Barrow (Ring Barrow), Curragh, Co. Kildare
Co. Kildare |
Barrows
On the Curragh of Kildare, that wide sweep of short-grazed limestone grassland more commonly associated with racehorses than prehistory, a ring barrow sits quietly beneath the open sky. The monument consists of a raised circular mound roughly nineteen metres across, ringed by a fosse, which is a cut ditch, and then by an outer earthen bank, bringing the total diameter to approximately twenty-nine metres. Ring barrows are funerary monuments of prehistoric date, typically Bronze Age, built to mark a burial beneath or within the central mound. The encircling ditch and bank are what distinguish them from simpler mounds, giving the whole structure a layered, concentric profile that reads clearly on the ground when conditions allow.
The site was recorded and described by Seán P. Ó Ríordáin in 1950, where it appeared as Site B in his study, accompanied by a scaled north-south section drawing. Ó Ríordáin was one of the foremost Irish archaeologists of the mid-twentieth century, and his systematic documentation of Curragh monuments brought a number of otherwise overlooked earthworks into the scholarly record.

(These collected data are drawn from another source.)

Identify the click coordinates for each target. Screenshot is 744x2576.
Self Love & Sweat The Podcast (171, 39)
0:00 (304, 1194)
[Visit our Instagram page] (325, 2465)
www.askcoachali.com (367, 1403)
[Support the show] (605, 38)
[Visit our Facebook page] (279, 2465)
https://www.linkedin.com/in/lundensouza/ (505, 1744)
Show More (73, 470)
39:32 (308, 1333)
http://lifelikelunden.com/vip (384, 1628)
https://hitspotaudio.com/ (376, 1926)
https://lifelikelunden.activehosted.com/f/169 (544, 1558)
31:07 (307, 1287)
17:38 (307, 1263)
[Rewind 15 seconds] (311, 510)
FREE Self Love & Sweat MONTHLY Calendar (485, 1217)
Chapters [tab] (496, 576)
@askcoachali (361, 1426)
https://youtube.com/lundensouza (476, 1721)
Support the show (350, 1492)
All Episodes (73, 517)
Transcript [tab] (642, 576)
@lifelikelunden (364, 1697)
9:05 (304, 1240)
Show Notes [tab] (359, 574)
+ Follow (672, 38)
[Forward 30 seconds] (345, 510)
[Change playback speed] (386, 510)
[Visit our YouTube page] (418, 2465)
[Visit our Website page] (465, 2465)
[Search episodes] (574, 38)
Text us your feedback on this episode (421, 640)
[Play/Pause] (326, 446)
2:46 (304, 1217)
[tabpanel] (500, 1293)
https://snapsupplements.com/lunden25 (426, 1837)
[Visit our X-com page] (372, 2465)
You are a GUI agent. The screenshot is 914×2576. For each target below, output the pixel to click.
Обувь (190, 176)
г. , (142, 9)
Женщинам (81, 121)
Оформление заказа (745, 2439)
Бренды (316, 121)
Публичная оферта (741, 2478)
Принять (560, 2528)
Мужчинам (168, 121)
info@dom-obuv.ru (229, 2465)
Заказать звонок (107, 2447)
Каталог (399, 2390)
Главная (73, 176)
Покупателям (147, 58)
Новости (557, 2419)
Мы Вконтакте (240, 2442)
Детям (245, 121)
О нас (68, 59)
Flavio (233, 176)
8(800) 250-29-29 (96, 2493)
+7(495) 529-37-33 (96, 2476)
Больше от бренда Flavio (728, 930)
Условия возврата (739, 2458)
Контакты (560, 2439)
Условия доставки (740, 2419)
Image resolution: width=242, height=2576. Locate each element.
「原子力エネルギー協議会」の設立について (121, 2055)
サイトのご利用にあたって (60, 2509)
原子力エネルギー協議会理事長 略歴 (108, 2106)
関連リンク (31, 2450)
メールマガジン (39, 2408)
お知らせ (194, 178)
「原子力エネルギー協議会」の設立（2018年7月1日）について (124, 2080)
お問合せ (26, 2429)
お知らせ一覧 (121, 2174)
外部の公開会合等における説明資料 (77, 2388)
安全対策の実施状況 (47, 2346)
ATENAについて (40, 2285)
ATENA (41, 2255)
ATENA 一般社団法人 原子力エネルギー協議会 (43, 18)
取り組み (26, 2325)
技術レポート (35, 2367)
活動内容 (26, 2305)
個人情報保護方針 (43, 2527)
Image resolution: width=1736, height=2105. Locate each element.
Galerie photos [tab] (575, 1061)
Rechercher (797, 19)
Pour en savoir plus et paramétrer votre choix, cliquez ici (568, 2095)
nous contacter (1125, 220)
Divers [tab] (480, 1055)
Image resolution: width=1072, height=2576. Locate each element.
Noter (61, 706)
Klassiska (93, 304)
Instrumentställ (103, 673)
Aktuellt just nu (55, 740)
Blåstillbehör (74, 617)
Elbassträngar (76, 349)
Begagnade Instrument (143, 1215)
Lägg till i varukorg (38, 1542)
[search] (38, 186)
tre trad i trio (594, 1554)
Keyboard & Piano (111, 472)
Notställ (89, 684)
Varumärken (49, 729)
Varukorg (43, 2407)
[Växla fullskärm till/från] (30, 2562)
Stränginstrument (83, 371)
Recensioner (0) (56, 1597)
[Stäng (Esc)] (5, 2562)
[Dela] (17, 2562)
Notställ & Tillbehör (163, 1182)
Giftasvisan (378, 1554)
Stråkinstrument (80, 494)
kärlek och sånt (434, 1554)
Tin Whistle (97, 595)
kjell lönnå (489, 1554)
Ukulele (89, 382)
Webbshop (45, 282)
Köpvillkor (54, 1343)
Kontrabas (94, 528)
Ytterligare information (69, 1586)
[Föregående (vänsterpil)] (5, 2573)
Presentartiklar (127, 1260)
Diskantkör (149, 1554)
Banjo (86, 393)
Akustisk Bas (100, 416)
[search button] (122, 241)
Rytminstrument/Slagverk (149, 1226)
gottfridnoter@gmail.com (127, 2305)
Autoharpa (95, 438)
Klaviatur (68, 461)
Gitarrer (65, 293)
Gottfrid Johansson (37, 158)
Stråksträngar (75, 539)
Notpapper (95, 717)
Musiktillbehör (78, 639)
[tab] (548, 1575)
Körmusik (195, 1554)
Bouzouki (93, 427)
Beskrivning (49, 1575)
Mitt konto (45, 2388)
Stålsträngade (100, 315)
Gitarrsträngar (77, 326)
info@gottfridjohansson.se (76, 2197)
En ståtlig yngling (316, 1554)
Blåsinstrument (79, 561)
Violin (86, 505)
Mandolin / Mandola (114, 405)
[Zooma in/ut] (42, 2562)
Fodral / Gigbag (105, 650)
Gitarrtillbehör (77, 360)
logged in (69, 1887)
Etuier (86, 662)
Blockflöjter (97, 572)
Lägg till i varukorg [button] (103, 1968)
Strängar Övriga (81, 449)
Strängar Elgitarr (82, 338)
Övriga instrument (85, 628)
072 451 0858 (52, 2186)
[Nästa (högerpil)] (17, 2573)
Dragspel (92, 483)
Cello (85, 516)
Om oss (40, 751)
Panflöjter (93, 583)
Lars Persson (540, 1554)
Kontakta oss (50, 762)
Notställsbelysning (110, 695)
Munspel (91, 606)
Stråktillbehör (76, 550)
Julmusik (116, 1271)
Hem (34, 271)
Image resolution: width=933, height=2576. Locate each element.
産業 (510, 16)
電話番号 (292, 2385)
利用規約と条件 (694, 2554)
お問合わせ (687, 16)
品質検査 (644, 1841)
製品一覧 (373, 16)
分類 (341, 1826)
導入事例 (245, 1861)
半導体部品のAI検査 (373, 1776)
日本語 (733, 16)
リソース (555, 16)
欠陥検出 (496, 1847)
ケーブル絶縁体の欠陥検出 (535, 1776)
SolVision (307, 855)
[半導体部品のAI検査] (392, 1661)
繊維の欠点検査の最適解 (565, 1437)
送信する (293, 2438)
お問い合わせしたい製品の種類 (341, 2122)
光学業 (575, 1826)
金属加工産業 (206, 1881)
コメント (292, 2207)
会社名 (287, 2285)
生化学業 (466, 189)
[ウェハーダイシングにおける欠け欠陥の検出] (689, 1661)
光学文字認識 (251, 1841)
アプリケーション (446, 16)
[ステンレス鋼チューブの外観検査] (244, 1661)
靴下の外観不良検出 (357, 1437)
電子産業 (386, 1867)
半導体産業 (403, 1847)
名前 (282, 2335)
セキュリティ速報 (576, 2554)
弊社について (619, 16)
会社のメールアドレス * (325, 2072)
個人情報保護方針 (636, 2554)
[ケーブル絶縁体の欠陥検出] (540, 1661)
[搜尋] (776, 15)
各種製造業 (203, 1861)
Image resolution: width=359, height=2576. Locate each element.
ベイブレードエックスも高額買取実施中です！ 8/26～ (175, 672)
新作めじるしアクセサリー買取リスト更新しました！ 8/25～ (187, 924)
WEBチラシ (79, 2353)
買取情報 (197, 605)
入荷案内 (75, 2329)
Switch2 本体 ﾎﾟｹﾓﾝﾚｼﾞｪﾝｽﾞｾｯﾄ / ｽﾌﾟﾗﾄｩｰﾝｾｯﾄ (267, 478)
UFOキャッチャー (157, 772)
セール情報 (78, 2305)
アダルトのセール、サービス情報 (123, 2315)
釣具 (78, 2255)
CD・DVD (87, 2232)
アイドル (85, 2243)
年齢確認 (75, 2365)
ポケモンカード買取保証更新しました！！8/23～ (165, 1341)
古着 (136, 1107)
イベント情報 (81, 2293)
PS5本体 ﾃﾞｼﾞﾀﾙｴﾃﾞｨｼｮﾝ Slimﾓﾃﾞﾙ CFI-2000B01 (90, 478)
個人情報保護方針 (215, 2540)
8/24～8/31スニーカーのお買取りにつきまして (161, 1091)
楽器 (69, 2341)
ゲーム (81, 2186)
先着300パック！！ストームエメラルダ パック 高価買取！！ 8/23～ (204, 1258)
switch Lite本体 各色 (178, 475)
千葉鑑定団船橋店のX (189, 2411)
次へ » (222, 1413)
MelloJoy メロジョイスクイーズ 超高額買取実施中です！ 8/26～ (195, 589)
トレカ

The Curragh itself is an unusual landscape, a rare surviving example of open commonage in the Irish midlands, and its dry, well-drained soils have helped preserve earthworks that might have been ploughed away elsewhere. This particular barrow has not escaped all modern interference, however. A trackway clips its eastern edge, partially overlying the outer bank on that side, a small but telling reminder of how gradually such monuments are worn down by the ordinary business of movement across land.